These are the terms in which the great poet explains the matter. The less poet—or, rather, man of modern wit and breeding, without superior poetical power—thus puts the affair into dignified language:

Then emulous the royal robes they lave,
And plunge the vestures in the cleansing wave,
(The vestures cleansed o'erspread the shelly sand,
Their snowy lustre whitens all the strand.)

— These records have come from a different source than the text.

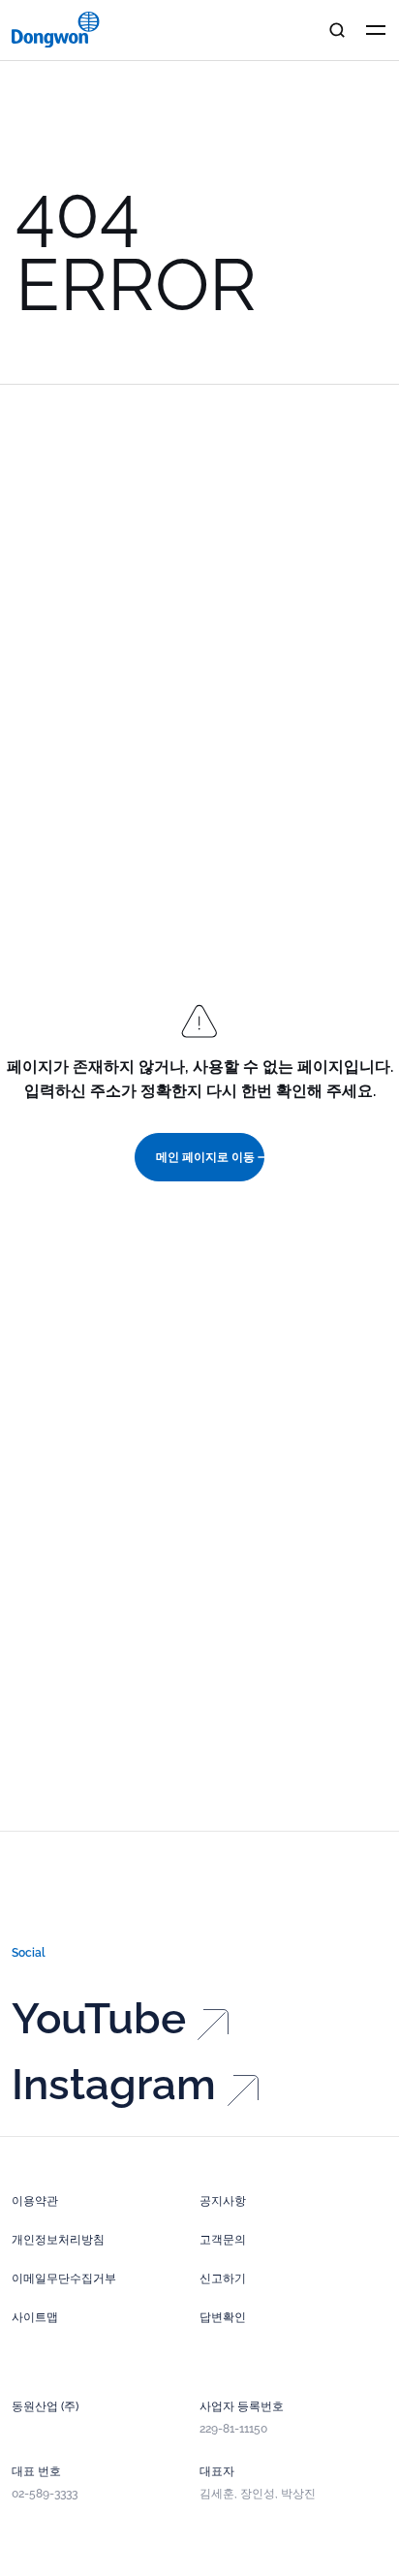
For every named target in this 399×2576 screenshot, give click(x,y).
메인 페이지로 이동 (205, 1157)
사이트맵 (35, 2317)
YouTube (99, 2018)
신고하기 (223, 2278)
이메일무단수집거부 (64, 2278)
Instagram (114, 2084)
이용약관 (35, 2201)
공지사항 (223, 2201)
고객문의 (223, 2239)
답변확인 (223, 2317)
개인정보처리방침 (58, 2239)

Now, to my mind, Homer's language is by far the most poetical of the two—is, in fact, the only poetical language possible in the matter. Whether it was desirable to give any account of this, or anything else, depends wholly on the relation of the passage to the rest of the poem, and you could only show Mr. Patmore's glance into the servant's room to be ridiculous by proving the mother's mind, which it illustrates, to be ridiculous. Similarly, if you were to take one of Mr. George Richmond's perfectest modern portraits, and give a little separate engraving of a bit of the neck-tie or coat-lappet, you might easily demonstrate a very prosaic character either in the riband-end or the button-hole. But the only real question respecting them is their relation to the face, and the degree in which they help to express the character of the wearer. What the real relations of the parts are in the poem in question only a thoughtful and sensitive reader will discover. The poem is not meant for a song, or calculated for an hour's amusement; it is, as I said, to the best of my belief, a finished and tender work of very noble art. Whatever on this head may be the final judgment of the public, I am bound, for my own part, to express my obligation to Mr. Patmore, as one of my severest models and tutors in use of English, and my respect for him as one of the truest and tenderest thinkers who have ever illustrated the most important, because commonest, states of noble human life.[156]

I remain, Sir, yours, etc.,
J. Ruskin.
Denmark Hill.

FOOTNOTES:

[154] The tone of the criticism is sufficiently explained in this letter.

[155] See Homer, Odyssey, vi. 90.

Εἵματα χερσὶν ἕλοντο καὶ ἐσφόρεον μέλαν ὕδωρ,
Στεῖβον δ' ἐν βόθροισι θοῶς ἔριδα προφέρουσαι.
Αὐτὰρ ἐπεὶ πλῦνάν τε κάθηράν τε ῥύπα πάντα,
Ἑξείης πέτασαν παρὰ θῖν' ἁλὸς, ἧχι μάλιστα
Λάϊγγας ποτὶ χέρσον ἀποπλύνεσκε θάλασσα.

The verse translation of this passage given in the letter is from Pope's Odyssey.